══ SUPPLIED MATERIAL ══

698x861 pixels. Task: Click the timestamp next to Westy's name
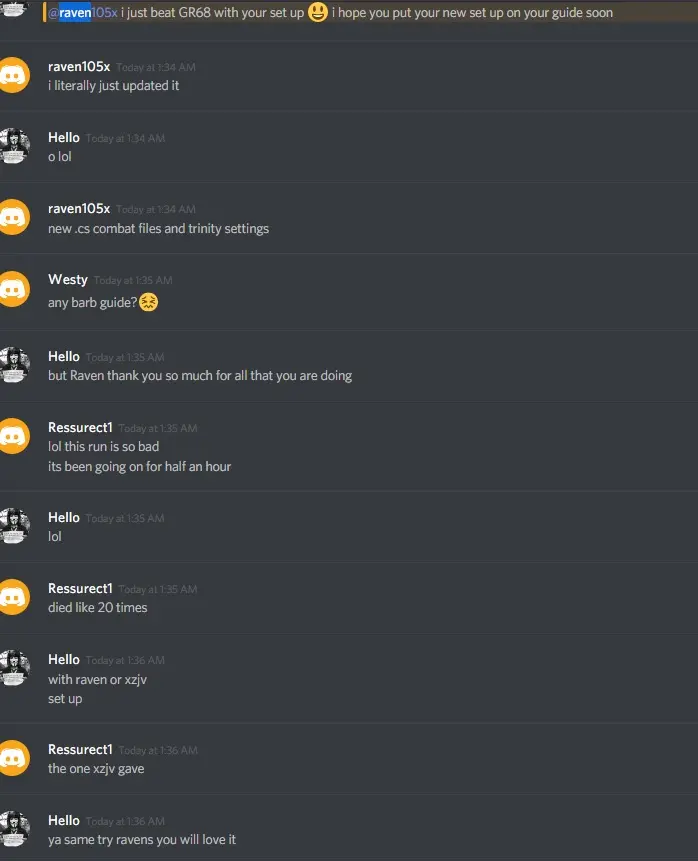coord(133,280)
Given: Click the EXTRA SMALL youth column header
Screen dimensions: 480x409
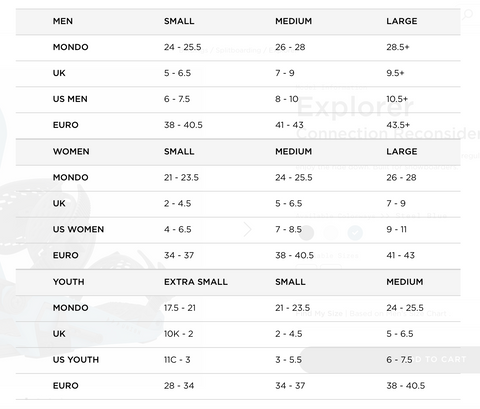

═══
══ SUPPLIED MATERIAL ══

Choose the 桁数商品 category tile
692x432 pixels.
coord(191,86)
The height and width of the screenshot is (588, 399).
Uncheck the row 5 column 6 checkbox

═══
══ SUPPLIED MATERIAL ══

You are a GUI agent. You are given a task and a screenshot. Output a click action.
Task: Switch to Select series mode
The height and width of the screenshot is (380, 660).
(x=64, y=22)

═══

**HOW TO COMPLETE THIS TASK**
Determine the number of lines in the entries that contain the word "column". Give that number and nothing more.

**RESPONSE TO THE EXERCISE**
2